[Text shown]
— Begin —
# Gaggia Classic 3-Way Solenoid



## CoffeeExmoor (Mar 10, 2011)

I have had my Gaggia Classic for a couple of years and it seems to have functioned pretty well after a few initial teething problems.

However, I set about cleaning it on Friday, using Puly Caff as usual in the blanking basket. This requires me to carry out 5 brew cycles of 10 seconds, with 10 seconds between them. After each of the first 3 cycles there was the satisfying 'whoosh' of water into the drip tray but, after that, nothing at all - it all went quiet!

Since then I have had consistently wet pucks when I have drawn shots and the water pressure seems to have dropped dramatically.

Could any one advise me as to whether this means the 3-way solenoid has failed and needs replacing (and if so how) or do I have another problem?

Where would I obtain another solenoid if it does need replacing?

Thanks in advance for any assistance


----------



## Glenn (Jun 14, 2008)

It sounds like the solenoid needs cleaning or replacing.

Little bits of crud can jam it open.

*gaggiamanualservice* can supply these parts


----------



## CoffeeExmoor (Mar 10, 2011)

Thanks Glenn. Is there any source I can go to which might demonstrate clearly to a 'green bean' how to go about this task?


----------



## Callum_T (Dec 23, 2012)
— End —
[Task set]
- a) Condense the paragraph beginning "However, I set about cleaning it on Friday" from the Gaggia Classic thread, keeping its main facts.
- b) Extend the Gaggia Classic solenoid thread from the point where the text stops.

[Records shown]
— Begin —
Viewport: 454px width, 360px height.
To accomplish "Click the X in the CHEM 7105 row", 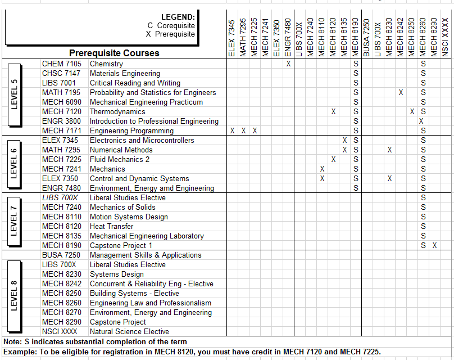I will pos(288,64).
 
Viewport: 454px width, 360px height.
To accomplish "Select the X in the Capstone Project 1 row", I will pos(434,245).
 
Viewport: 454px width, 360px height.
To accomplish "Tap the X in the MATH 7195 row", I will pos(401,92).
— End —
[Responses to the exercise]
- a) On Friday the poster cleaned the machine as usual, using Puly Caff in the blanking basket. This calls for five 10-second brew cycles with 10-second gaps between them. Each of the first three cycles ended with a whoosh of water into the drip tray. After that, nothing came out and the machine went silent.

- b)
Yeah I'm noticing problems like this and a lot of wet pucks from my classic, thinking its probably a duff solenoid

However when I do get a nice 30 seconds from hitting the brew switch extraction it does seem to send a nice little puff from what I assume is the solenoid doing its job.

Forgive me being a complete squid.


----------



## seeq (Jul 9, 2011)

It definitely sounds like the solenoid. If it went while backflushing that would suggest most likely that its got jammed. It's not a difficult job to take them apart and clean them, although I'm not sure I could explain it that easily. I'm pretty sure there is a post on this forum somewhere with instructions.


----------



## Callum_T (Dec 23, 2012)

Right last night I completely disassembled my classic and gave it a deep clean including the coils inside the solenoid bit. It's all soaked over night got ride of a lot of scale and crap like I expected I'm the third owner of my machine, I still haven't got my blank basket and puly caff to actually back flush but I can say I'm still getting wet pucks so I can only assume ill need the replace the black box bit that is £45 or best part of.

Really happy I pulled it all apart though there was a spider living on the underside of the pump! Safe to say he has been relocated


----------



## seeq (Jul 9, 2011)

It's possible it may need replacing? Have you actually pulled the solenoid apart and taken a look? If not, I finally found Mark's instructions on how to clean the solenoid

http://coffeeforums.co.uk/showwiki.php?title=How+to+check+if+the+solenoid+is +blocked


----------



## seeq (Jul 9, 2011)

Sorry, broke the link! Just take the space out


----------



## gaggiamanualservice.com (Dec 22, 2009)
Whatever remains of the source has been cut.